The recent Disney/Pixar release “Brave” –a story about a Scottish princess and her quest to “change her fate”– is full of many nuggets of wisdom worth consuming. Here are just a few:
“Legends are lessons, they ring with truth.”
“Are you willing to pay the price that your freedom will cost?”
Don’t use others lives as a bargaining chip to change your own fate.
Actions on decisions have consequences.
A house divided against itself can not stand.
Blaming others, even if deserved, does nothing to help your situation.
There are many, many more bits of wisdom in this underrated gem of an animated feature, but the one that rings throughout the movie, the one that we should understand as Americans is one simple word: Listen.
When I was a newly divorced woman, I had a friend give me a thorough dress down. “It’s not always about you,” she said. “You don’t have to fix everything. Sometimes you just have to listen.” But it was already too late. I lost that friend because I couldn’t just ‘listen.’ I wanted to put a tattoo on the back of my hand that said ‘listen,’ so I couldn’t forget that lesson.

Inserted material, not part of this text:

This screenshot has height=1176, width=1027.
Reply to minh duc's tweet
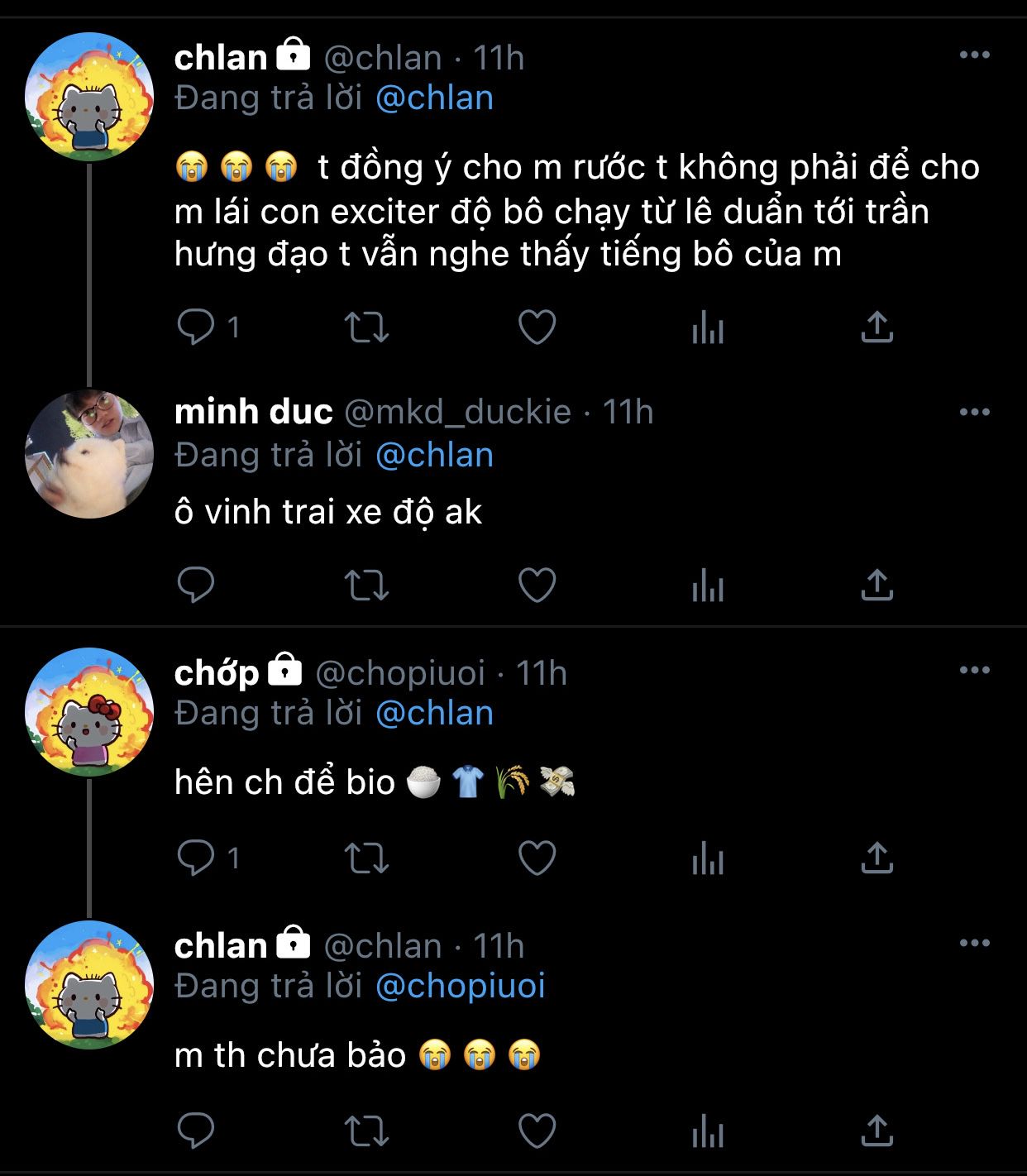click(x=196, y=586)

Today, with all the challenges of the media, a blogosphere that is full of opinion, accusations and musings, you would think that we would be more willing to listen to one another. A simple search of “Ban Speech” on Google brings up a hitlist that isn’t populated with a bunch of nuts. A simple viewing of MSNBC, CNN and Fox News will give you an education on what speech this or that ‘expert’ thinks we should have. And that’s not even counting the arguments that begin with an accusation of racist, sexist, homophobic, islamophobic, or others that are specifically designed to end a discussion (in favor of the person throwing the accusation, of course).
In the movie Brave, being unable to ‘listen’ to the person who is offering wisdom of their own, or an opinion of their own, led to dangerous conflicts of interests that continued to compound until the parties in question made the effort to ‘listen.’ That alone was not the answer, the communication was difficult by the time the conflict and danger became the greatest, and great effort had to be expended to ‘understand’ what the other party was saying. The effort spent on understanding brought a mutual agreement.

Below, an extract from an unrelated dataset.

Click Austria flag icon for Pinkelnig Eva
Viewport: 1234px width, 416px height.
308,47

This was, in essence, the same process the Founding Fathers had to come to. They made long, serious efforts to get all discussion out in the open. They had Congresses, they published their arguments, and had dozens of meetings where they ‘listened’ to one another. This doesn’t mean they agreed – not by a longshot – but they came to understand each other’s positions well enough to create a compromised that was agreeable to both sides (or, more accurately, all sides).
Those efforts, and the understanding that listening was so very important, gave us the first, most important amendment to the Constitution, and the first guaranteed freedom: The Freedom of Speech.
“Listen,” the advice that every main character in the movie “Brave” advocates, is very good advice, indeed. It has a long history of positive results when followed.